Esta mañana y esta tarde he continuado con los paseos por Cracovia. En un par de iglesias me he encontrado misas con la inevitable presencia de coros infantiles que a mis oídos sonaba como una cacofonía de voces agudas. Por la noche volví a encontrarme con grupos de críos. Unos bailando y otros cantando en la calle esperando sacar dinero en dura competencia con los mil chiringuitos de souvenirs, parafernalia diversa, tours turísticos y malabaristas perroflautas. Desde luego que no se trataba de un encuentro de escolanías.

Y me muestro tan cruel con las habilidades cantoras de los niños de los cojones porque puedo comparar. Confieso que durante este viaje he ido a misa. Sí señor. Un servidor, pecador y descreído, se encontró de casualidad en la catedral ortodoxa de Tallin un servicio religioso. Una feligresa recitaba letanías y pensé que era algo habitual. Al rato empezó un pope a cantar misa. Me quedé a verlo y escucharlo. Y entonces empezó un pequeño coro a darle la réplica al pope. ¡Qué conjunción de voces! ¡Qué bien sonaban! Fue una maravilla imprevista. La clase de experiencias que uno atesora en esta clase de viajes. Al final essperé al final de la ceremonia, recibiendo durante el transcurso bendiciones a golpe de pequeño botafumeiro. Así que comprenderán que por aquí huya de los espectáculos estos para pedarastas.

P.S.: Alguno habrá notado el tono pretendidamente desenfado que han tenido mis últimas entradas. No he dedicado todavía una línea a Varsovia, ni tampoco he hecho ni un sólo apunte sociólogico de urgencia sobre las república bálticas y Polonia. Todo tendrá su momento. Mañana iré a visitar Auschwitz, así que comprenderán que tenía ganas de reírme antes de uno de los momentos cumbres de este viaje.

Soñando con el exilio en Cracovia

Paseando maravillado por el casco histórico de Cracovia oí a unos energúmenos cantando a voz en grito y con un tambor al pie de la iglesia de Santa María. Llevaban una bandera ¿Lo adivinan? ¿Alguien se atreve? ¿Alguien apuesta algo?

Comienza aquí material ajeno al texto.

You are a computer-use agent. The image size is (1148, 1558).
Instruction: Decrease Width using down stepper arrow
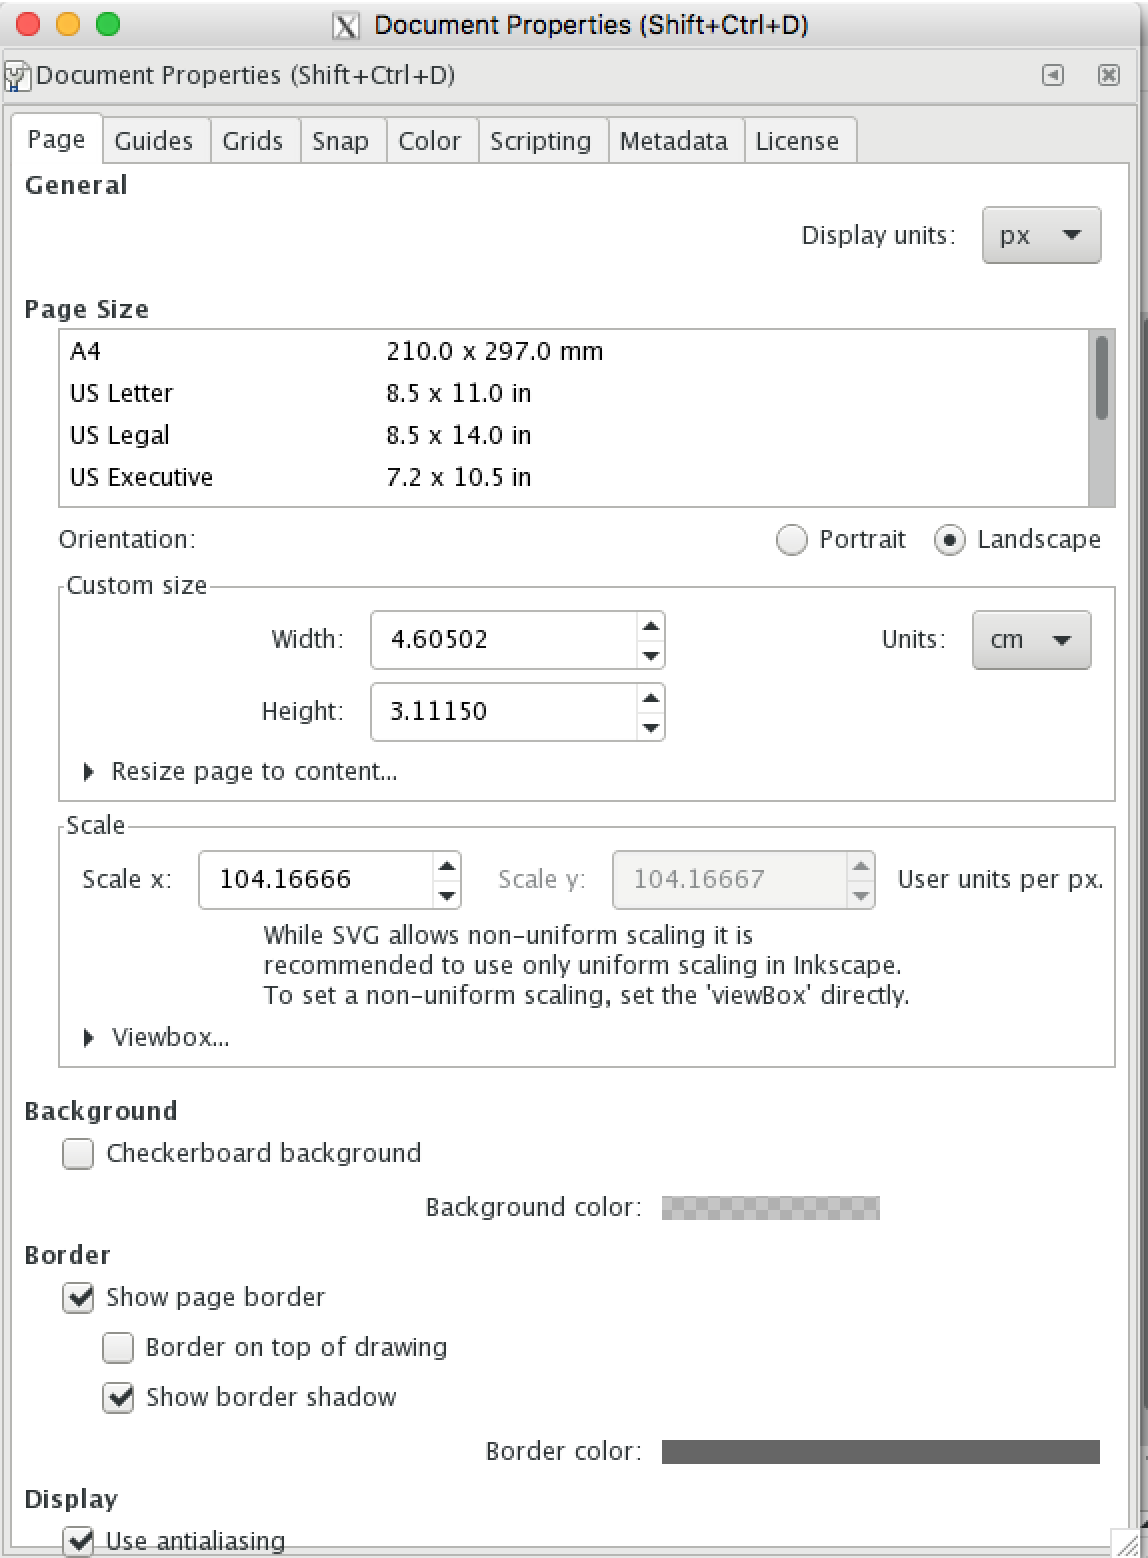tap(651, 655)
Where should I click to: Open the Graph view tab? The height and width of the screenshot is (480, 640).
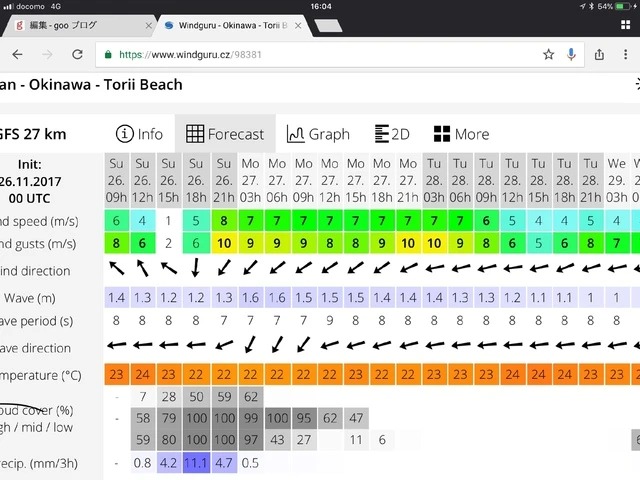[317, 134]
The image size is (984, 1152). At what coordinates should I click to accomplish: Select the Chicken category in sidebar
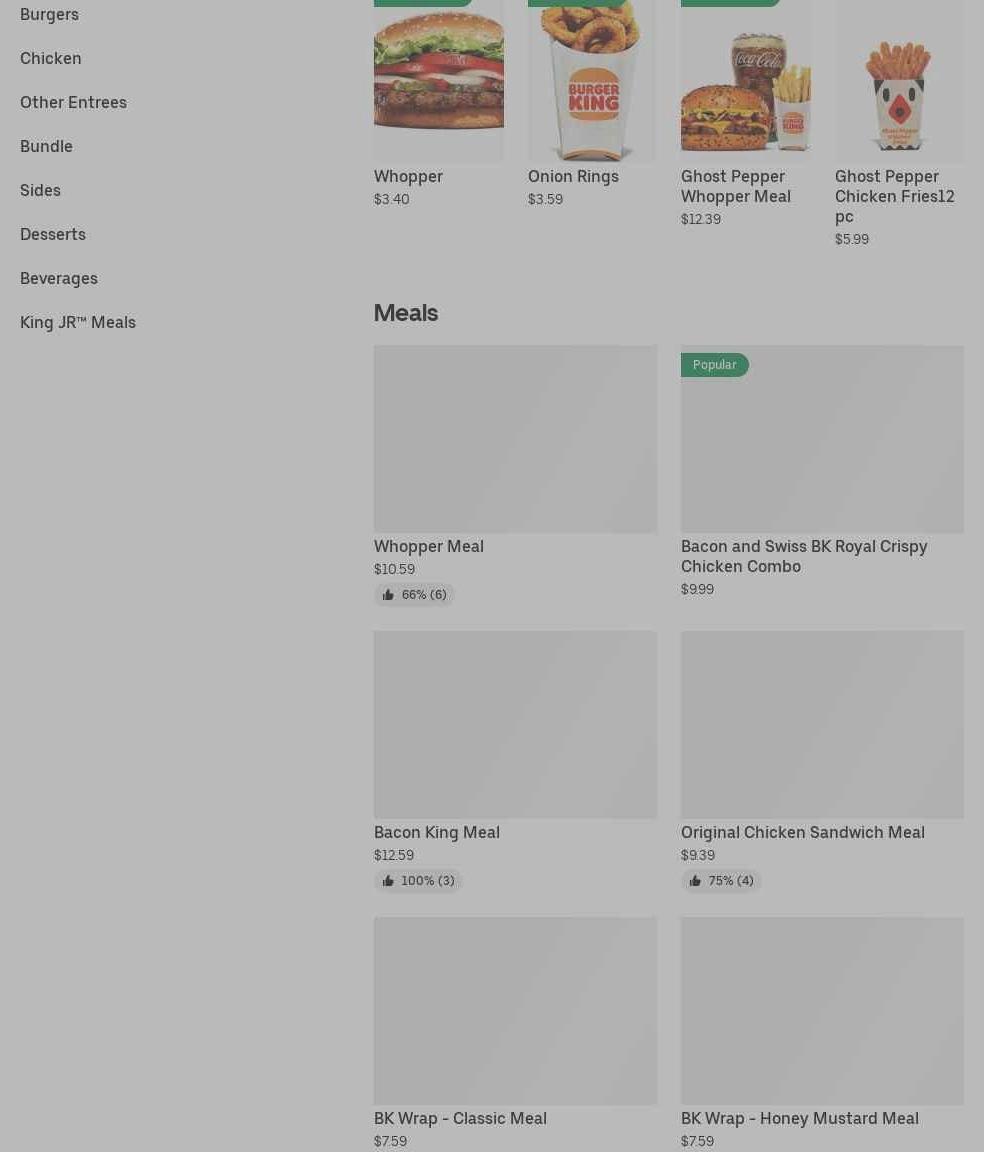[51, 58]
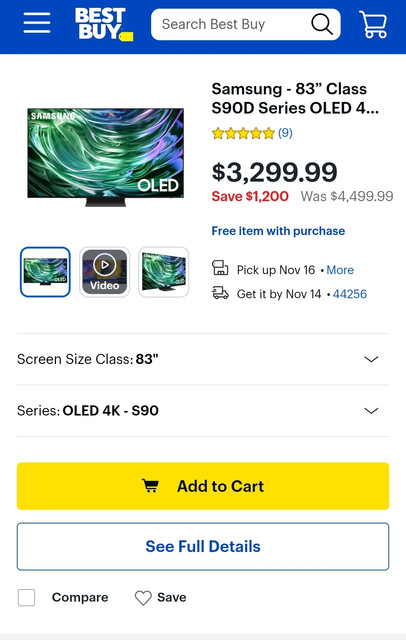Open the shopping cart icon
The width and height of the screenshot is (406, 640).
373,24
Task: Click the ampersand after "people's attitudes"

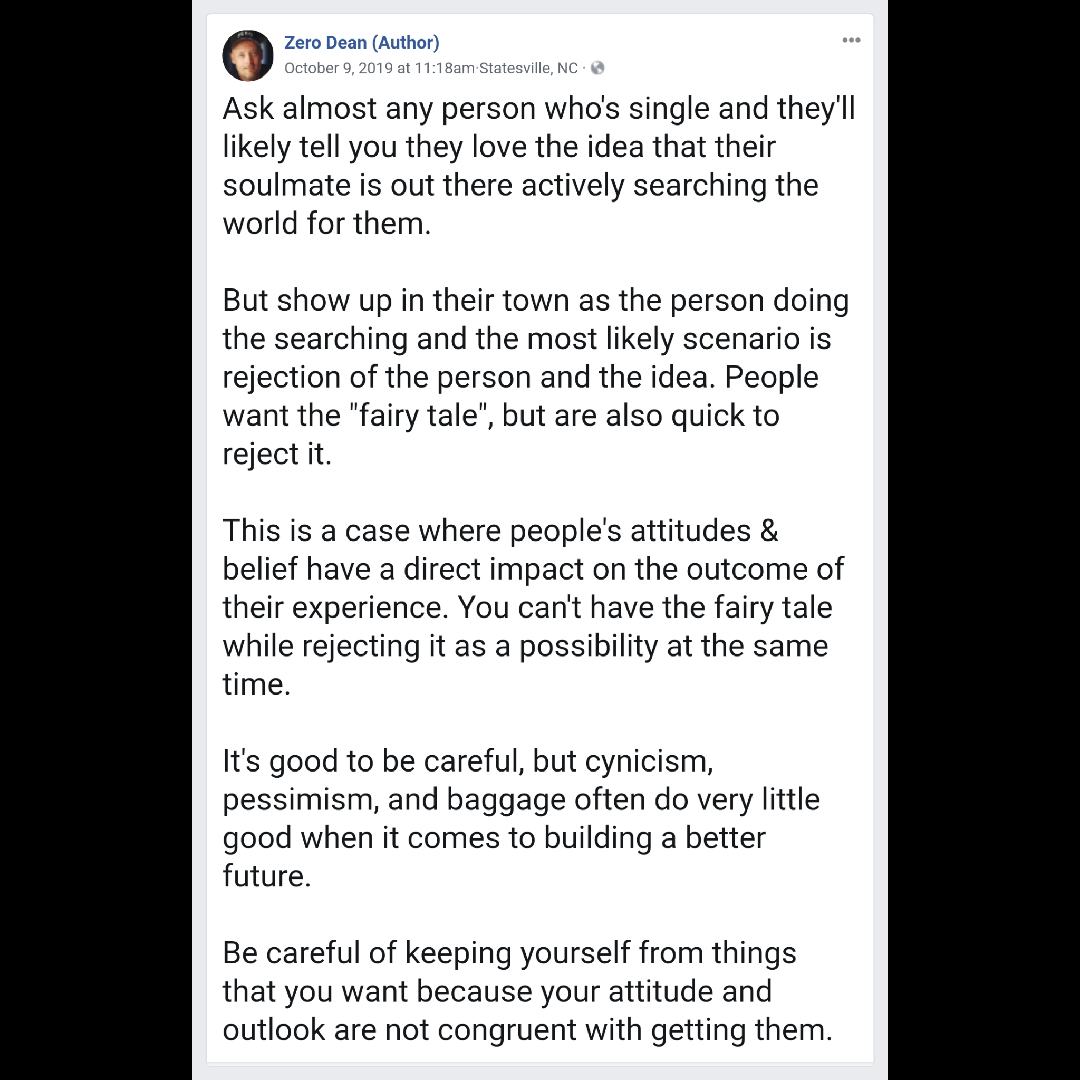Action: click(769, 530)
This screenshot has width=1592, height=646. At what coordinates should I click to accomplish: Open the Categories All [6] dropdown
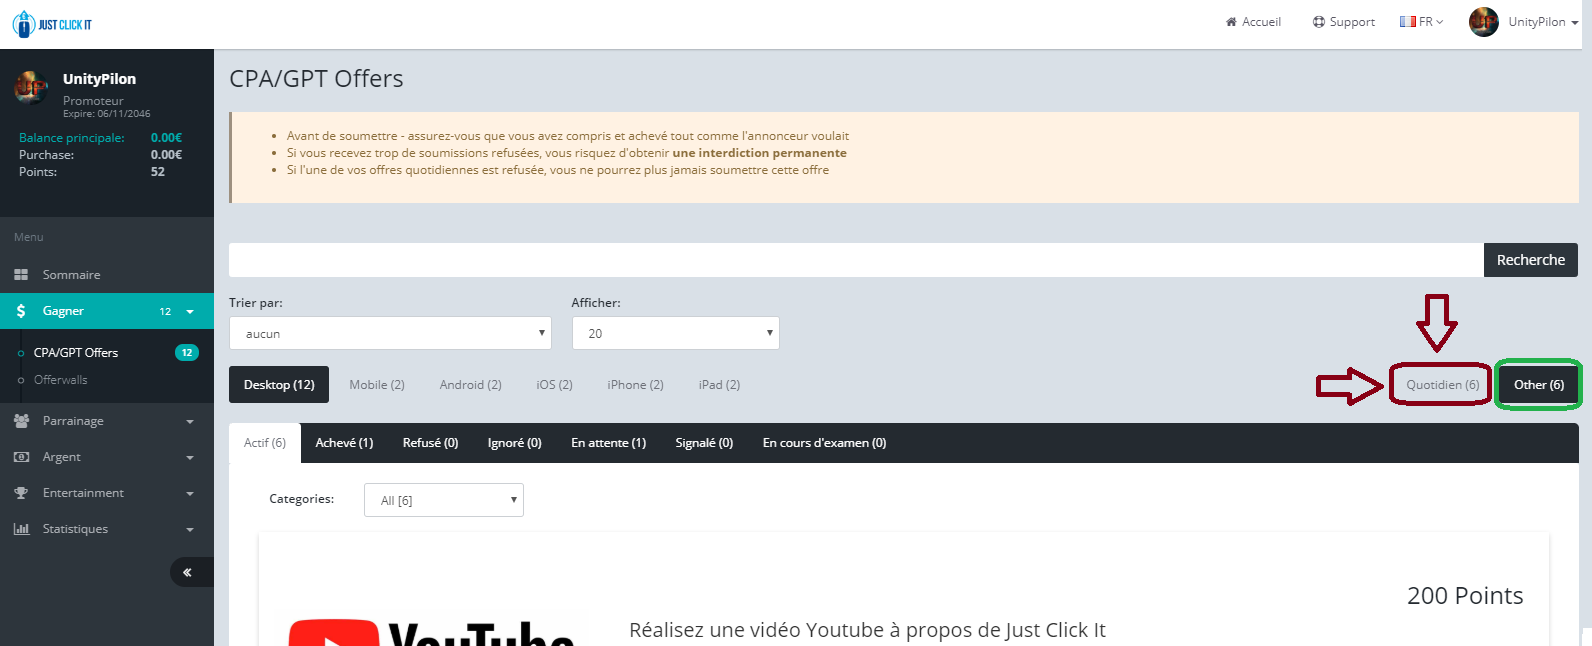(443, 500)
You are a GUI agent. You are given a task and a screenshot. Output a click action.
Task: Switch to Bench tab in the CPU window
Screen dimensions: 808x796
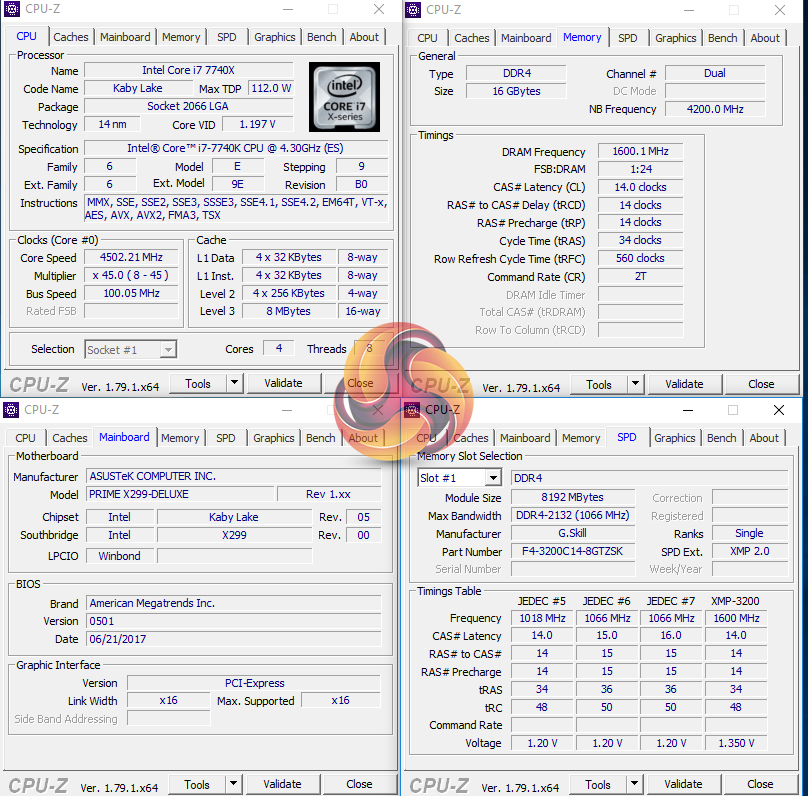coord(321,37)
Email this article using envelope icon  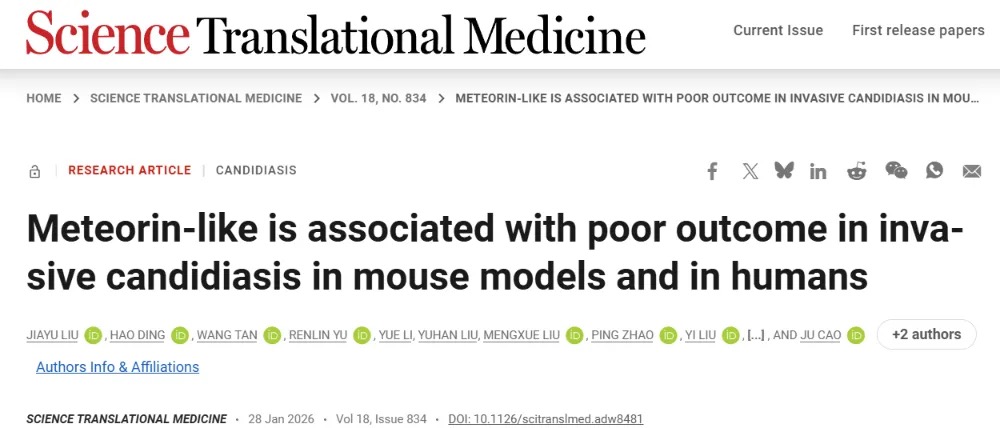[971, 171]

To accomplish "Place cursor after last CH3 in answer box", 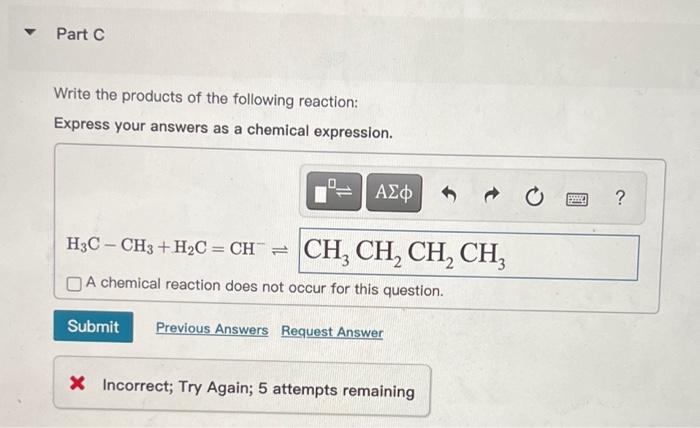I will tap(508, 254).
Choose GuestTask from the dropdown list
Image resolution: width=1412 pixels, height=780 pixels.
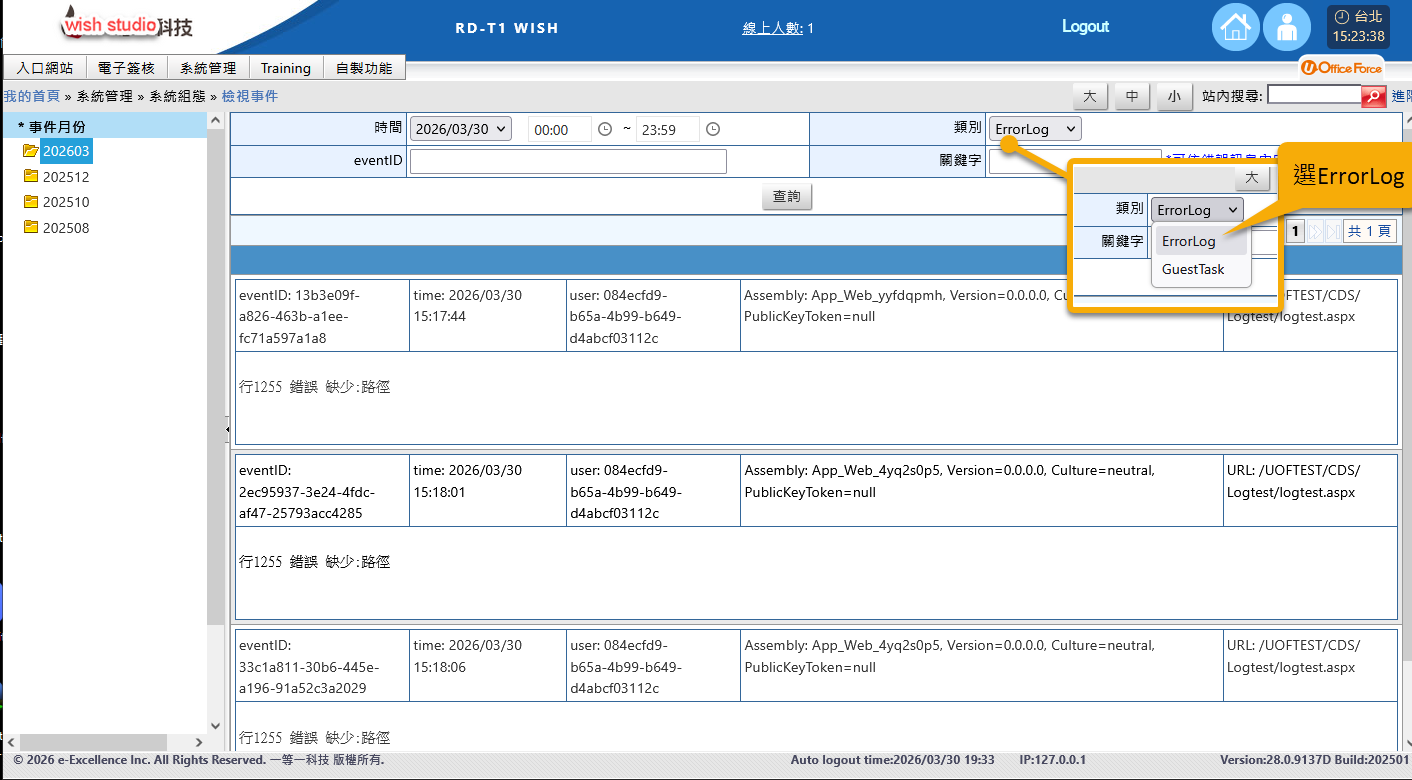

Cracovia celebrando el 750º aniversario de que se levantara el casco viejo de la ciudad con el trazado que conocemos y está abarrotada: Mochileros que han convertido a la ciudad en la nueva Praga, monjas y polacos haciendo turismo interior. Hay infinidad de cafés, terrazas, tiendas de souvenirs y sacacuartos para turistas, puestos de comida rápida, heladerías, dulcerías… Se ve la policía por las calles. Hay músicos callejeros y espectáculos de teatro en la calle. Y todo es paz y tranquilidad. Es una ciudad preciosa y buliciosa. Pero no. Al pie de la iglesia oigo a un grupo de imbéciles cantando a voz en grito mientras alguien aporrea un tambor. Uno de ellos agita una bandera sobre la cabeza como si se tratara de un trapo. Y entonces la identifico: La rojigualda. Sí. ¡Son españoles!

Diagnóstico diferencial

mirando por la ventanaHe acumulado como veinte horas de viaje en autobuses. He dormido en el avión, en autobuses y en camas donde he tenido que retorcerme para caber. Tengo los muslos endurecidos como granito, los gemelos con unas punzadas extrañas y los pies doloridos con un buen número de zonas enrojecidas donde seguro brotarán llagas. No recuerdo la última vez que dormí ocho horas seguidas. He pasado sueño, mucho frío, cansancio y hambre. He caminado con la mochila a cuestas bajo la lluvia y el viento, o por avenidas interminables.

En la colada de Varsovia perdí al menos una camiseta. El paraguas que traje terminó en la basura tras las rachas de viento bajo la lluvia en Vilna. Y estuve a punto de quedarme sin 400 euros, teniendo todavía la duda de si el “incidente” fue obra de un huésped del albergue en Vilna con dedos ligeros. Por suerte recuperé el dinero. Los 30 litai que le presté, no.

Pero todo eso no son más que anécdotas. Perdonen no les cuente nada de Varsovia, de mis conversaciones con Kasia sobre la vida política y cultural de España y Polonia, o de lo que he visto atravesando el casco viejo de Cracovia desde la estación hasta mi albergue juvenil. Porque me ha gustado tanto esta ciudad que me voy a recorrerla.

P.S.: Aprovecho para mandar un saludo a los que leen este blog periódicamente desde California, Irlanda, Reino Unido y Alemania. Siento curiosidad por saber quiénes son.